Remember the year 2000, when all appeared to be smooth sailing in the global economy? It was a time of confident predictions of an epochal economic and political renaissance powered by information technology. Jack Welch—then the all-seeing chief executive officer of General Electric—pronounced the Internet “the single most important event in the U.S. economy since the Industrial Revolution.” The Group of Eight highly industrialized nations met in Okinawa in 2000 and declared, “IT is fast becoming a vital engine of growth for the world economy. … Enormous opportunities are there to be seized by us all.” In a 2000 report, the president’s Council of Economic Advisers said, “Many economists now posit that we are entering a new, digital economy that could inaugurate an unprecedented period of sustainable, rapid growth.”
It hasn’t quite worked out that way. The Internet has had a dramatic impact on people’s lives and how they spend their time. It sparks uprisings, makes shopping easier, helps people find their soul mates, and enables governments to collect troves of useful data on potential terrorists—and, apparently, on their own citizens. What the last decade demonstrates, however, is that the information revolution hasn’t generated economic prosperity. It’s tempting to believe an innovation can unlock the secret to high growth. But that way of thinking is almost certainly wrong.
A lot of studies at the turn of the century supported the high-growth scenario—but they often relied on shoddy data and dubious assumptions. In 1999 a Federal Reserve Bank of Cleveland report asserted that “the fraction of a country’s population that has access to the Internet is, at least, correlated with factors that help to explain average growth performance.” The problem is, this conclusion was reached by demonstrating a positive relationship between the number of Internet users in a country in 1999 with the country’s gross domestic product growth between 1974 and 1992.

Information supplied:
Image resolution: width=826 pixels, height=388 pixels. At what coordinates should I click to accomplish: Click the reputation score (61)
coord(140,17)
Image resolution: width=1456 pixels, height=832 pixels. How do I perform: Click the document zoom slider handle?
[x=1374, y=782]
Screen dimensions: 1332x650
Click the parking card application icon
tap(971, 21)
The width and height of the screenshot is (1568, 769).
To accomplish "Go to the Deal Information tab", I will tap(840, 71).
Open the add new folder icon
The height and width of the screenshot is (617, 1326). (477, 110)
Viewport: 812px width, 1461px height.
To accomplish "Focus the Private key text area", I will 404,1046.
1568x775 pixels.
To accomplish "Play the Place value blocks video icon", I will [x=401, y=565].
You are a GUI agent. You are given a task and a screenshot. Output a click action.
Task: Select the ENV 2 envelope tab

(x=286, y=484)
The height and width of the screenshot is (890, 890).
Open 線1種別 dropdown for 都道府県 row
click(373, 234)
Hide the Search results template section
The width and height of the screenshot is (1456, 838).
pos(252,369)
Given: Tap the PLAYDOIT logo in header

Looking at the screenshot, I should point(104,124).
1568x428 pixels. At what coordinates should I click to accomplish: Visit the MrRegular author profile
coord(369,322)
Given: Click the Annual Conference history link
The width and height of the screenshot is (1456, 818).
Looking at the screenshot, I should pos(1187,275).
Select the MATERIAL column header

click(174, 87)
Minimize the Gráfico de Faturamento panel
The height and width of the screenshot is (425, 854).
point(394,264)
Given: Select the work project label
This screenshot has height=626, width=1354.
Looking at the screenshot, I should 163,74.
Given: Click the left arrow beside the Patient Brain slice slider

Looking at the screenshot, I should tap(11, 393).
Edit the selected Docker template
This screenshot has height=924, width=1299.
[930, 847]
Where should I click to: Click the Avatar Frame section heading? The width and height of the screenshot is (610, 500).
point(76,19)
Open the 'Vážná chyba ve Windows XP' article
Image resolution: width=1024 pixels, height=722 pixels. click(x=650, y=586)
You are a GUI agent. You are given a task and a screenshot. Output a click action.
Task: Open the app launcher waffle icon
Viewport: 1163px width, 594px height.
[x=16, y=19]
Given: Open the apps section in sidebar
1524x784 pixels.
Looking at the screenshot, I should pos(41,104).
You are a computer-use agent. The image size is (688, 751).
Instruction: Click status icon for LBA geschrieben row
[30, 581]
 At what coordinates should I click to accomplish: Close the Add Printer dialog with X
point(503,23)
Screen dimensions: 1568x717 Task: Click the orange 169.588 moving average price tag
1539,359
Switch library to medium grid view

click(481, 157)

Problems to work on:
**1)** In the passage on the Internet and economic growth, rewrite the part that opens with the words containing "A lot of studies" and closes with "1974 and 1992.", swapping "shoddy data" for "poor data".
**2)** According to the passage on the Internet and economic growth, the 1999 Federal Reserve Bank of Cleveland report compared Internet users in 1999 with gross domestic product growth over which years?

Task-by-task answers:
**1)**
A lot of studies at the turn of the century supported the high-growth scenario—but they often relied on poor data and dubious assumptions. In 1999 a Federal Reserve Bank of Cleveland report asserted that “the fraction of a country’s population that has access to the Internet is, at least, correlated with factors that help to explain average growth performance.” The problem is, this conclusion was reached by demonstrating a positive relationship between the number of Internet users in a country in 1999 with the country’s gross domestic product growth between 1974 and 1992.

**2)** Between 1974 and 1992.